- _Work instructions_
Please write out the listing exactly, with nothing altered.

+--

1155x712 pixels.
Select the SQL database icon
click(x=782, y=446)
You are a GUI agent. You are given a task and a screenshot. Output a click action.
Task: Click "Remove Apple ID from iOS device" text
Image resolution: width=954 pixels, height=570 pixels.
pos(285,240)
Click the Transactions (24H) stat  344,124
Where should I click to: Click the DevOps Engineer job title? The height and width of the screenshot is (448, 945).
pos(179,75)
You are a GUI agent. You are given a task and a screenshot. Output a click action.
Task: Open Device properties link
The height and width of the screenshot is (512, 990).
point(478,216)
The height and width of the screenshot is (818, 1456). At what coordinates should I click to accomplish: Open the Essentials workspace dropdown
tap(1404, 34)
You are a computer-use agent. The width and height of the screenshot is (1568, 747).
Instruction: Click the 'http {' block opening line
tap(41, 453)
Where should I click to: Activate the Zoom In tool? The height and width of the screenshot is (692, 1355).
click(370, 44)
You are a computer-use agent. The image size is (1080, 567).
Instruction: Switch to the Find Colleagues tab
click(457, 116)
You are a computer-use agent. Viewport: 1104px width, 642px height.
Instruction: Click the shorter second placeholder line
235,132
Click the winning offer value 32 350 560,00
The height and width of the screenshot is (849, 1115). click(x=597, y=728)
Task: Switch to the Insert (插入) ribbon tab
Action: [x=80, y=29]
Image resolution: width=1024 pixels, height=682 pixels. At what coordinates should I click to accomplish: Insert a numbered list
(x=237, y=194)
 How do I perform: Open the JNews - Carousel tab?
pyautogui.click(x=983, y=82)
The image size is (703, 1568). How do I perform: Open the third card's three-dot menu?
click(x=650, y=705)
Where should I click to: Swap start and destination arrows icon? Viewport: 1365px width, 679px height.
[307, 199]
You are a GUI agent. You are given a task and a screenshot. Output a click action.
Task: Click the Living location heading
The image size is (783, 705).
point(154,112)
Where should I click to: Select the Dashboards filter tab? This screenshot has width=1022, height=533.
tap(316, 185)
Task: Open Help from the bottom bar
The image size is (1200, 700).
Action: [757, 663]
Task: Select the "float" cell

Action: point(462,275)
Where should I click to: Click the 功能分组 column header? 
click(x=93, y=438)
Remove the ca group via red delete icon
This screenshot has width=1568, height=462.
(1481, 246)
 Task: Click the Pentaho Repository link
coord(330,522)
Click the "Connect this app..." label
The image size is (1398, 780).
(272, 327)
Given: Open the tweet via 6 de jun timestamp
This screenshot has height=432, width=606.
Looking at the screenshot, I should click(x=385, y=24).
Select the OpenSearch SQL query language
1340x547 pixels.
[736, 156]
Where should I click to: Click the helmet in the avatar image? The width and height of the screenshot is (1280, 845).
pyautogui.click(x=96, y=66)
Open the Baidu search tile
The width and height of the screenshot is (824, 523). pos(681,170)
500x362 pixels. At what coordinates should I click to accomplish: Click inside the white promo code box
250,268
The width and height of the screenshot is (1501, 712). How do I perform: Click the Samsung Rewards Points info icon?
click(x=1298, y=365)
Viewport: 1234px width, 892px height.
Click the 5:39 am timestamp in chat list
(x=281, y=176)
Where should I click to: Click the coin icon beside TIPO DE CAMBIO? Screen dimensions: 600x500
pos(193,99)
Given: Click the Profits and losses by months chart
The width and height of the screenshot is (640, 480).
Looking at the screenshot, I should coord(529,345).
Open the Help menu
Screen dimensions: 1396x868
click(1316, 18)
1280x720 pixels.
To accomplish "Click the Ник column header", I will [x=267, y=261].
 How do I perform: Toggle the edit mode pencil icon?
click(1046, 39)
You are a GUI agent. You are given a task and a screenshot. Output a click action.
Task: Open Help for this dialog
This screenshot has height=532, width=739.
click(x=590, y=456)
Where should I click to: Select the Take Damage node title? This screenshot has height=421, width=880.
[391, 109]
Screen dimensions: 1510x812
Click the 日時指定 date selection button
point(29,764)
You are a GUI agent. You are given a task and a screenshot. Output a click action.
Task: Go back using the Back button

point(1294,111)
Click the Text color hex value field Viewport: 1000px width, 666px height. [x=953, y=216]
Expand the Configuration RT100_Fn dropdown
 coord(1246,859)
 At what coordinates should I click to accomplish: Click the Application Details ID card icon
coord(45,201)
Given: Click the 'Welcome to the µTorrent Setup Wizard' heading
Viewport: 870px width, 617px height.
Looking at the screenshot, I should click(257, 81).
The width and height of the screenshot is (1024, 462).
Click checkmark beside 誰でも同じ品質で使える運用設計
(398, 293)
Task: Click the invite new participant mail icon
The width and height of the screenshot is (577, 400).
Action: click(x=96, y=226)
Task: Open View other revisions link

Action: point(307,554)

+--

- _Expected output_
1155x712 pixels.
Select the SQL database icon
click(x=782, y=446)
You are a GUI agent. You are given a task and a screenshot. Output a click action.
Task: Click "Remove Apple ID from iOS device" text
Image resolution: width=954 pixels, height=570 pixels.
pos(285,240)
Click the Transactions (24H) stat  344,124
Where should I click to: Click the DevOps Engineer job title? The height and width of the screenshot is (448, 945).
pos(179,75)
You are a GUI agent. You are given a task and a screenshot. Output a click action.
Task: Open Device properties link
The height and width of the screenshot is (512, 990).
point(478,216)
The height and width of the screenshot is (818, 1456). At what coordinates should I click to accomplish: Open the Essentials workspace dropdown
tap(1404, 34)
You are a computer-use agent. The width and height of the screenshot is (1568, 747).
Instruction: Click the 'http {' block opening line
tap(41, 453)
Where should I click to: Activate the Zoom In tool? The height and width of the screenshot is (692, 1355).
click(370, 44)
You are a computer-use agent. The image size is (1080, 567).
Instruction: Switch to the Find Colleagues tab
click(457, 116)
You are a computer-use agent. Viewport: 1104px width, 642px height.
Instruction: Click the shorter second placeholder line
235,132
Click the winning offer value 32 350 560,00
The height and width of the screenshot is (849, 1115). click(x=597, y=728)
Task: Switch to the Insert (插入) ribbon tab
Action: [x=80, y=29]
Image resolution: width=1024 pixels, height=682 pixels. At what coordinates should I click to accomplish: Insert a numbered list
(x=237, y=194)
 How do I perform: Open the JNews - Carousel tab?
pyautogui.click(x=983, y=82)
The image size is (703, 1568). How do I perform: Open the third card's three-dot menu?
click(x=650, y=705)
Where should I click to: Swap start and destination arrows icon? Viewport: 1365px width, 679px height.
[307, 199]
You are a GUI agent. You are given a task and a screenshot. Output a click action.
Task: Click the Living location heading
The image size is (783, 705).
point(154,112)
Where should I click to: Select the Dashboards filter tab? This screenshot has width=1022, height=533.
tap(316, 185)
Task: Open Help from the bottom bar
The image size is (1200, 700).
Action: [757, 663]
Task: Select the "float" cell

Action: point(462,275)
Where should I click to: Click the 功能分组 column header? 
click(x=93, y=438)
Remove the ca group via red delete icon
This screenshot has width=1568, height=462.
(1481, 246)
 Task: Click the Pentaho Repository link
coord(330,522)
Click the "Connect this app..." label
The image size is (1398, 780).
(272, 327)
Given: Open the tweet via 6 de jun timestamp
This screenshot has height=432, width=606.
Looking at the screenshot, I should click(x=385, y=24).
Select the OpenSearch SQL query language
1340x547 pixels.
[736, 156]
Where should I click to: Click the helmet in the avatar image? The width and height of the screenshot is (1280, 845).
pyautogui.click(x=96, y=66)
Open the Baidu search tile
The width and height of the screenshot is (824, 523). pos(681,170)
500x362 pixels. At what coordinates should I click to accomplish: Click inside the white promo code box
250,268
The width and height of the screenshot is (1501, 712). How do I perform: Click the Samsung Rewards Points info icon?
click(x=1298, y=365)
Viewport: 1234px width, 892px height.
Click the 5:39 am timestamp in chat list
(x=281, y=176)
Where should I click to: Click the coin icon beside TIPO DE CAMBIO? Screen dimensions: 600x500
pos(193,99)
Given: Click the Profits and losses by months chart
The width and height of the screenshot is (640, 480).
Looking at the screenshot, I should coord(529,345).
Open the Help menu
Screen dimensions: 1396x868
click(1316, 18)
1280x720 pixels.
To accomplish "Click the Ник column header", I will [x=267, y=261].
 How do I perform: Toggle the edit mode pencil icon?
click(1046, 39)
You are a GUI agent. You are given a task and a screenshot. Output a click action.
Task: Open Help for this dialog
This screenshot has height=532, width=739.
click(x=590, y=456)
Where should I click to: Select the Take Damage node title? This screenshot has height=421, width=880.
[391, 109]
Screen dimensions: 1510x812
Click the 日時指定 date selection button
point(29,764)
You are a GUI agent. You are given a task and a screenshot. Output a click action.
Task: Go back using the Back button

point(1294,111)
Click the Text color hex value field Viewport: 1000px width, 666px height. [x=953, y=216]
Expand the Configuration RT100_Fn dropdown
 coord(1246,859)
 At what coordinates should I click to accomplish: Click the Application Details ID card icon
coord(45,201)
Given: Click the 'Welcome to the µTorrent Setup Wizard' heading
Viewport: 870px width, 617px height.
Looking at the screenshot, I should click(257, 81).
The width and height of the screenshot is (1024, 462).
Click checkmark beside 誰でも同じ品質で使える運用設計
(398, 293)
Task: Click the invite new participant mail icon
The width and height of the screenshot is (577, 400).
Action: click(x=96, y=226)
Task: Open View other revisions link

Action: point(307,554)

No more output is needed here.